Although we have best practices and common practices, there is rarely just one right answer. Nearly every technology present on an architecture diagram has a valid alternative. It is great to have a lot of “tools in the toolbox” though the wide number of choices can lead to some uncertainty. Following are a few high-level considerations for when you are evaluating which services to use in Azure.
1: Be aware of your goals for going to the cloud, and the tradeoffs involved
No matter what your role is on the team, it is important for you to know what your company’s goals are for moving to a cloud provider such as Azure.
When deciding on architecture components, there are constantly tradeoffs and decisions to be made around aspects such as cost, control, complexity, performance, and security. The choices you are faced with during the decision-making process and during implementation will become easier if you have a firm handle on your objectives for cloud solutions.
- Are you willing to incur additional cost for increased performance?
- Are you willing to take on more complexity in exchange for an increased level of control?
- Are you willing to accept reduced agility for greater security?
2: Realistically assess what your team can support
When an architecture is composed of numerous technologies, it can be a challenge to support, especially if you have a small team. In the diagram above, there are eight distinct services (not including other aspects such as Azure Active Directory, virtual networks, and so forth). Each service has its own characteristics, languages, tools, and best practices. There are always preferences from team members as to which skillsets they can utilize (or things they want to learn), which can significantly influence the services that are selected.
- Who will build and support the solution?
- Does your team have existing expertise, or will they be expected to learn new capabilities quickly?
- Do you have personnel available to handle activities such as capacity planning, performance tuning, and cost management?
3: Decide the extent to which your team follows best-fit engineering principles
The term polyglot persistence refers to using multiple data storage technologies, each representing “best-fit engineering” for the type of data being stored or for a specific use case. If you have a strong belief in best-fit engineering you will have a more flexible, albeit more complex, architecture. Strong opposition to polyglot persistence leads to valuing simplicity in architecture above all else. In the above diagram, four services are present which store data: Azure Blob Storage, Azure SQL Data Warehouse, Azure Analysis Services, and Azure Cosmos DB. Each service absolutely brings value for fulfilling certain scenarios. However, with every additional service that is introduced, the complexity level increases because there are (usually) more data integration processes, additional security layers, more tools and languages to learn.
The above diagram also shows Azure Databricks which is a compute service targeted towards data engineering and data science processes. Because Azure Databricks supports multiple languages (SQL, Python, R, Scala), it is seeking to satisfy multiple use cases and multiple user demands with one “unified” tool. The simplification aspect is certainly an appealing proposition.
- Does your team value best-fit engineering over architectural simplicity?
- Is your team prepared to support numerous layers?
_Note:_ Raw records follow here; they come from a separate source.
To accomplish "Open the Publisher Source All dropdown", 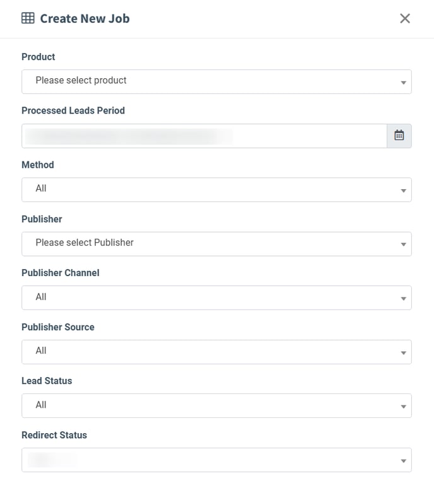I will tap(216, 352).
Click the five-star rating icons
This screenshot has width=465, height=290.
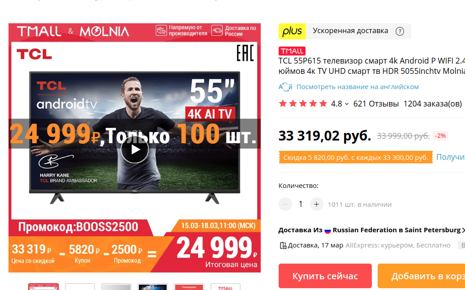303,104
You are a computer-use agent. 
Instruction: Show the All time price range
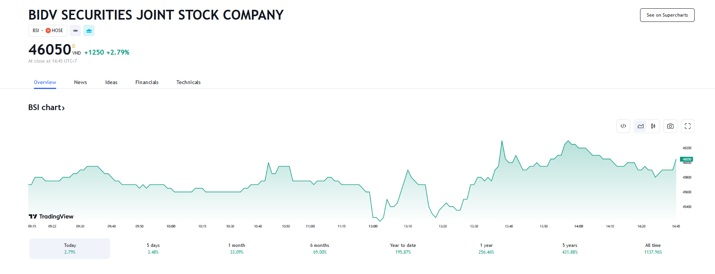(653, 248)
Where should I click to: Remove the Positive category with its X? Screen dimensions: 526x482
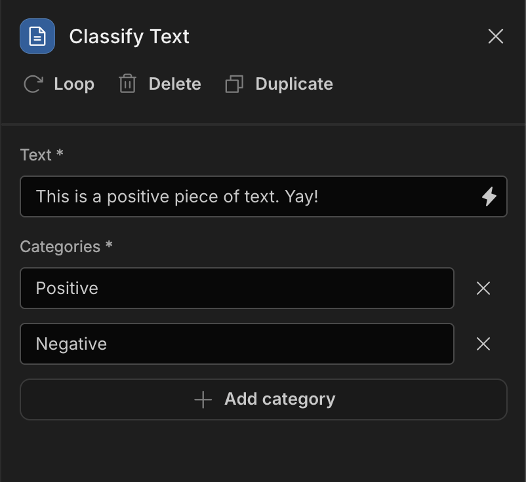pyautogui.click(x=483, y=288)
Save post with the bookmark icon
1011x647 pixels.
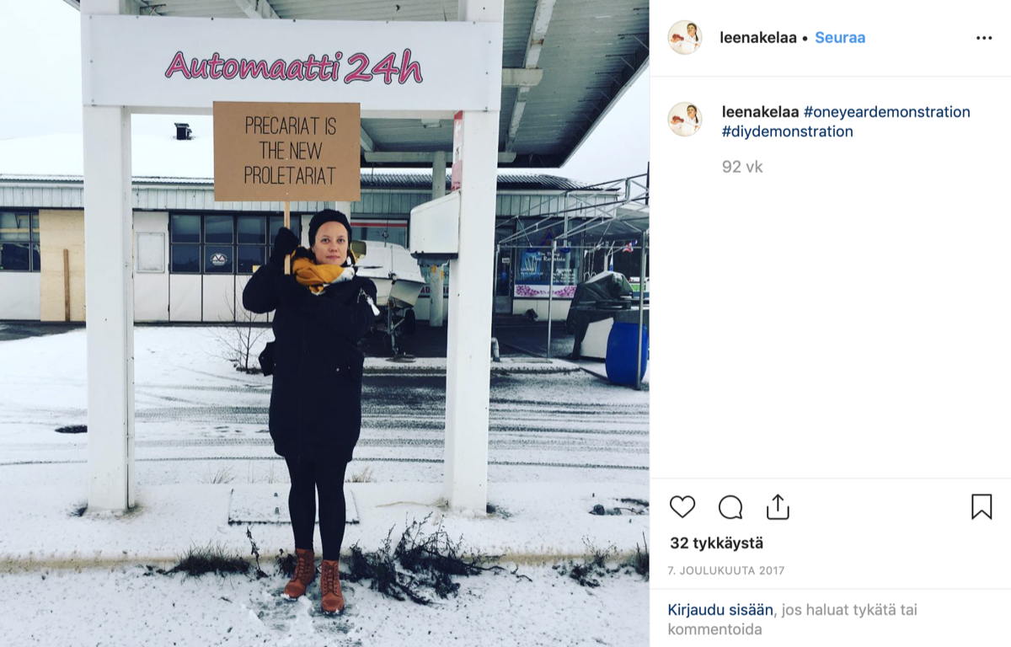pyautogui.click(x=982, y=506)
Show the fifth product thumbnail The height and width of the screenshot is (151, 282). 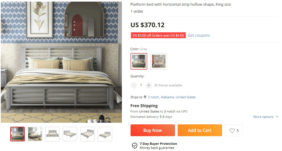coord(87,134)
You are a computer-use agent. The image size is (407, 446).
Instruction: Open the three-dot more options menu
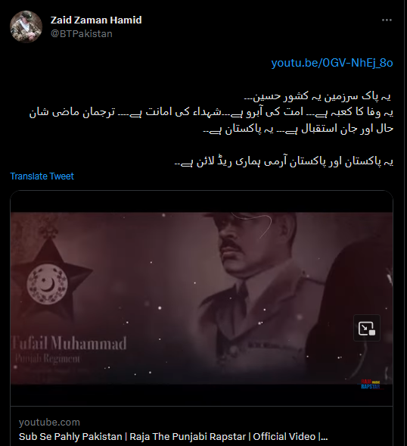coord(387,20)
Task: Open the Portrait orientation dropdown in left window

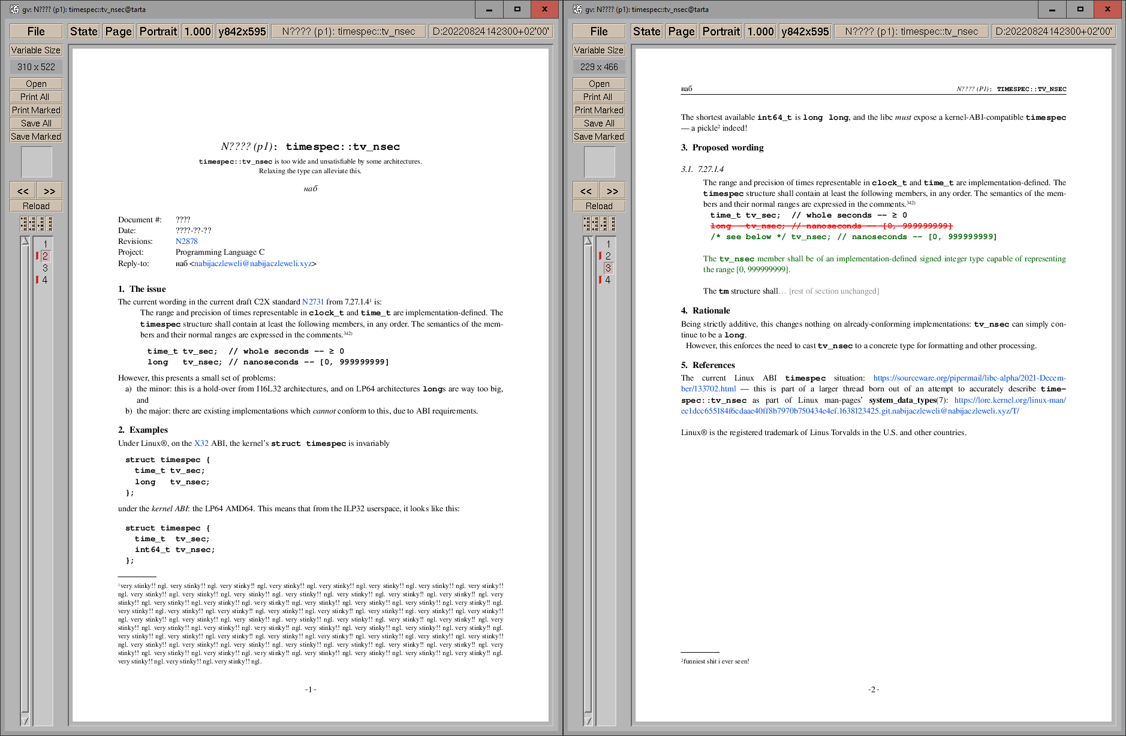Action: [x=158, y=31]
- Can you justify the use of every service selected in the architecture?
4: Decide your preferences for data integration vs. data virtualization techniques
Data integration processes physically move data to another data storage service, whereas data virtualization refers to querying data in disparate sources without moving or replicating the data (i.e., querying data where it lives).
Although we do not have a full-fledged data virtualization platform in the Microsoft ecosystem, we do have various data virtualization techniques available to us. For instance, PolyBase and Elastic Queries can both execute remote queries to another data storage solution. We can also use DirectQuery or Live Connections in Power BI to avoid redundant data involving duplicative data refresh operations. As the number of data storage services in an end-to-end architecture increases, your options for potentially using data virtualization techniques increase as well.
- Do you have concerns about redundant copies of data?
- Do you need alternatives for closer to real-time data access?
- Are you required to meet data residency or compliance requirements?
5: Routinely conduct a technical proof of concept during the decision-making process
It is common for new features to be introduced as an MVP, known as a minimally viable product. This approach allows vendors like Microsoft to obtain feedback from early adopters and prioritize the incremental improvements. From the customer perspective, this is advantageous because we see new features and functionality quicker. However, it also means that it takes time for features to mature which means that key functionality may not be available initially. For this reason, it is wise to do a proof of concept to reduce risk to the project. This is particularly true if you are planning to utilize an unfamiliar service or a relatively new service.
The fast pace at which services evolve in Azure makes it very challenging to keep up with the current state of capabilities. All services incrementally improve over time, such as Power BI which introduces new functionality every month. Some services also undergo larger, more fundamental changes which involve a migration, such as Azure Data Factory V2 or Azure Data Lake Storage Gen 2.
- Do your processes and team structure support working in a manner which starts small and iterates?
- How receptive is your team to learning new things on a regular basis?
- Is your team prepared to stay current and adapt to the pace of change?